UBC Linguistics PhD candidate Ife Adebara successfully defended her dissertation in computational linguistics entitled Towards Afrocentric Natural Language Processing on January 23rd, 2024. Congratulations to Dr. Adebara! Great job!
Ife’s primary advisor was Muhammad Abdul-Mageed at the Linguistics Department and the School of Information at UBC.
Below is an abstract of Ife’s dissertation.
Abstract: This dissertation delves into the realm of Natural Language Processing (NLP) with a particular focus on African languages, endeavoring to unravel the progress, challenges, and future prospects within this unique linguistic context. The research encompasses various facets of NLP, ranging from language identification and Natural Language Understanding (NLU) to Natural Language Generation (NLG), culminating in a comprehensive case study on machine translation.
The first chapter introduces the problem statement, articulates the motivation for addressing the issue, and presents the innovative solutions developed throughout this research. Chapter two delves into the intricate details of African languages, offering insights into the genealogical classification, linguistic landscape, and the challenges of multilingual NLP. Building upon this foundation, the third chapter advocates for an Afrocentric approach to technology development, emphasizing the significance of aligning technology with the cultural values and linguistic diversity of African communities. It addresses challenges such as data scarcity and representation bias, spotlighting community-driven initiatives aimed at advancing NLP in the region.
The fourth chapter unveils AfroLID, an advanced neural language identification tool designed for 517 African languages and language varieties. Addressing the scarcity of language identification resources, AfroLID facilitates robust language identification without user training, establishing itself as the new state-of-the-art solution for African language identification.
Chapter five introduces Serengeti, a massively multilingual language model tailored to support 517 African languages and language varieties.
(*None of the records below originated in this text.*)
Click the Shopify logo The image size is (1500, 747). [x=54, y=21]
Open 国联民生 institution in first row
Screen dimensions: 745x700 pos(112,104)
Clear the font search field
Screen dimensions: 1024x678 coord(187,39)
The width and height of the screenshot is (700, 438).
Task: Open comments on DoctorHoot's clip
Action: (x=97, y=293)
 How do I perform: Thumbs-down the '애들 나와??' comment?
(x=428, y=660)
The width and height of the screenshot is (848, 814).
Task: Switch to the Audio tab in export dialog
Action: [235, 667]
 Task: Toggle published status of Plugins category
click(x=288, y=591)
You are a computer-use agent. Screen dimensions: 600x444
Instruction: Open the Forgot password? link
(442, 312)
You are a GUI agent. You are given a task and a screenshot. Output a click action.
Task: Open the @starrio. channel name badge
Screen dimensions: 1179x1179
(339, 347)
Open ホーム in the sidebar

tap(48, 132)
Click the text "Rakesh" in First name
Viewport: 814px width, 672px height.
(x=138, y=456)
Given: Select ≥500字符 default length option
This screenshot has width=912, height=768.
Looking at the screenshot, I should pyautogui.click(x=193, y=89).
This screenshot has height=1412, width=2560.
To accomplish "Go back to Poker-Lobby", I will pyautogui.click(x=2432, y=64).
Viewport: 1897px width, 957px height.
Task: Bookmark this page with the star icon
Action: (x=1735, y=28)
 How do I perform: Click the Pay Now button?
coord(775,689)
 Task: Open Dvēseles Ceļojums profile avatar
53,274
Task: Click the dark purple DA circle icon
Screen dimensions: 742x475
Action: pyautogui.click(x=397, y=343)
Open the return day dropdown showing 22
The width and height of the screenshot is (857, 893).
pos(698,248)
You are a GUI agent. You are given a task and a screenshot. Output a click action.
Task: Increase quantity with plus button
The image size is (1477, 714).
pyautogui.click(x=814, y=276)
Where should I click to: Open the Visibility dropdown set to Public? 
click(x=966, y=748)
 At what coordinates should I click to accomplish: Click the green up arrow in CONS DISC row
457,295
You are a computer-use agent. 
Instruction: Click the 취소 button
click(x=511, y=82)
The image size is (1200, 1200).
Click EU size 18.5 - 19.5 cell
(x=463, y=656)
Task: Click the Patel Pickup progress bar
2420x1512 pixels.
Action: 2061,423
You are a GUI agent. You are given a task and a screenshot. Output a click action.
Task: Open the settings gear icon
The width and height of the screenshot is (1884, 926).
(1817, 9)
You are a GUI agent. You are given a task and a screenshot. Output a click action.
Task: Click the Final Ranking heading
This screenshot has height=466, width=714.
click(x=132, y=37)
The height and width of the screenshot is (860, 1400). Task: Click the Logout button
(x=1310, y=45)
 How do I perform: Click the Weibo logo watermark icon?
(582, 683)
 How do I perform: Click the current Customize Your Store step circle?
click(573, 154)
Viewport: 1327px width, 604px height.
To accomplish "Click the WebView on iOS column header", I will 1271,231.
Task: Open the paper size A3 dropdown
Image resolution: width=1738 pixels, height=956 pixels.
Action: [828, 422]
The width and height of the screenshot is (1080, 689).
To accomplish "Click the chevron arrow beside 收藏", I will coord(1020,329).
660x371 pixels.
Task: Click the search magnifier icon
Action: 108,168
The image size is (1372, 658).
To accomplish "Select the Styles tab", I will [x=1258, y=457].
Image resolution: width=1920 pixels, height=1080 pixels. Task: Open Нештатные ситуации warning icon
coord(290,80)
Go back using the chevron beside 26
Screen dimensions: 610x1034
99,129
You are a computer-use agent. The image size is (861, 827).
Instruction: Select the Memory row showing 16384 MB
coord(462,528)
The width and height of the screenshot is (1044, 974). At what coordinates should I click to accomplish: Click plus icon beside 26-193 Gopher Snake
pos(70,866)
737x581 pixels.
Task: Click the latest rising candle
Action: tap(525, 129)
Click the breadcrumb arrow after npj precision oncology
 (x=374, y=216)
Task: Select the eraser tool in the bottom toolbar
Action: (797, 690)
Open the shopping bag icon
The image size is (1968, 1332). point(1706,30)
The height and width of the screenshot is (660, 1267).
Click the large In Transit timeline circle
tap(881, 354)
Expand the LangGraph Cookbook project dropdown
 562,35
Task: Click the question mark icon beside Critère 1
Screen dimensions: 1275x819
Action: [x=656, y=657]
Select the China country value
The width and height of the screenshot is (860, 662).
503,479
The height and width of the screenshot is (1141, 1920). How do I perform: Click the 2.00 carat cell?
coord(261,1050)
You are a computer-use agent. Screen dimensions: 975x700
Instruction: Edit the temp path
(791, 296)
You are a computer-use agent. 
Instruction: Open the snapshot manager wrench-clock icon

Evaluation on AfroNLU, an extensive benchmark for African NLP, showcases Serengeti’s superior performance, thereby paving the way for transformative research and development across a diverse linguistic landscape.
The sixth chapter addresses NLG challenges in African languages, presenting Cheetah, an encoder-decoder language model designed for 517 African languages. Comprehensive evaluations underscore Cheetah’s capacity to generate coherent and contextually relevant text across various African languages, fostering linguistic diversity and bridging the digital divide.
The seventh chapter presents a case study on machine translation, focusing on Bare Nouns (BNs) translation from Yorùbá to English. This study illuminates the challenges posed by information asymmetry in machine translation and provides insights into the linguistic capabilities of Statistical Machine Translation (SMT) and Neural Machine Translation (NMT) systems. Emphasizing the importance of fine-grained linguistic considerations, the study encourages further research in addressing translation challenges faced by languages with BNs, analytic languages, and low-resource languages.
In summary, this dissertation not only explores the intricacies of NLP in the African linguistic landscape but also contributes pioneering solutions, benchmarks, and models that transcend linguistic barriers, empowering African communities and fostering the inclusive advancement of NLP.